Monday, June 28, 2004

A good critical review of F911

Jason Steck and I rarely agree on anything, but his review of Fahrenheit 911 is very well written and argued. Obviously I disagree with a couple of points, but I largely agree with his description of Moore's rather forced argumentative style, and Moore's tendency to truncate his arguments (how much that's possible in filmmaking aside, since Moore chooses his arguments as well as his genre). Maybe Moore just thinks he deploys enthymemes effectively, but he would do well to ask fewer rhetorical questions and lay out his case point by point. It's not hard to do when dealing with the Bush administration.

I strongly disagree with the assertion (Jason attributes it to a student) that Moore exploited people's suffering. For me, sustained viewing of that suffering is a vital part of the message, perhaps a conduit to ethical understanding, and also is fair game in a political argument (eg, sustained and agenda-driven representations of those who suffered under Saddam--I'd have no objection to that). More about that in the second item below.

But Moore is often sloppy, and Jason capitalizes on that with cutting precision. And once again, I'm right: This movie has created a higher level of dialogue on every side.

Moore, F911 and the question of exploitation

Some have argued that Moore exploits Lila Lipscombe's tragedy of first encouraging her children to join the military, then losing her son, then questioning WHY her son and others were deployed to Iraq.

Herein lies a real epistemic and ethical paradox. One looks at those scenes and one thinks "she's being exploited" or "her pain is being exploited," which is functionally the same. The problem is that any "objective" meaning of exploitation only makes sense within certain systems perspectives, and "subjective" experiences of oppression are, um, subject-dependent.

There are, I would think, at least two ways to determine whether someone is being exploited:

1. You can construct definition and criteria of exploitation that makes sense within your system of social explanation: Marxism and certain forms of Feminism do this.

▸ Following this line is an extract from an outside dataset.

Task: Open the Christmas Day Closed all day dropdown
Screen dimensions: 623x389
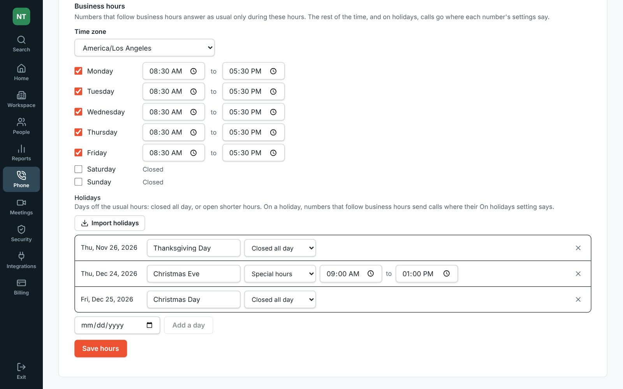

You then also need a working definition of "false consciousness" in order to account for those who do not "feel" exploited, but nevertheless are from the perspective of your system. Having constructed the definition/criteria, you can then apply it to the situation, and determine whether someone is being exploited.

2. You can rely on persons themselves to express their exploitation. That is, you can take a pre-ontological ethical approach (via Levinas perhaps) of saying: If the other person says she is exploited, then I must assume she is, and the meaning of that is something I need to draw from our communication.

Obviously both approaches are problematic. You might apply some other, older tests too, such as Kant's question of whether one is being treated as a means or an end. But that seems to go back to the question of how that person sees herself, and/or how one can functionally place her in a systemic examination of how she is being treated.

Was Lila Lipscombe's tragedy exploited to make a political point? Or was it utilized, with her blessing, to make a political point? Who owns her tragedy and her pain? Every report I have read shows her to be enthusiastically embracing the film and her role in it, and she even seems willing to "exploit" her own exposure to participate in more political activism. A couple of bloggers out there have insisted she's being exploited, but their statements don't even come close to filtering through the kind of criterial tests I laid out above.

Of course, one might argue that she is, herself, exploiting her own suffering. That is a different argument, to which one might respond that she has the right to do so just as we would, and that we don't enjoy the right to judge her until we experience what she has experienced. I don't know how to resolve that question.

Is Moore exploiting others in the film? Or is he simply exploiting the pain created by the tragic geopolitical and class relations that surround and contextualize us? Is he exploiting the suffering Iraqis whose images he deploys in the film? Again, I am not sure how one could make such a judgment absent either a theory of exploitation, or a localized knowledge of the subjects themselves.

So while one should be concerned about exploitation, about the use of others' pain to further one's political agenda, carrying that concern over into a critical judgment against Moore's rhetorical choices also risks silencing or disregarding the choices, feelings, and identities of those moral agents that you're concerned for in the first place. For the record, I am not comfortable condemning Moore for it, but I am also not entirely comfortable with the fact that he does it so much in F911.

It seems to me that the ultimate exploitation here is captured by Moore's summation at the end of the film. If Iraq did not pose an immediate threat to the United States, and if whatever moral principles justifying the invasion to depose an evil dictator are applied inconsistently and without a legitimate accompanying national conversation among those affected by the decision to invade, in short, if the U.S. deployed its soldiers when not absolutely necessary, then our soldiers, and innocent Iraqis, and all of us, have been exploited. Perhaps Moore is exploiting that too. You can direct your critical judgment against him for that. I prefer to direct mine elsewhere.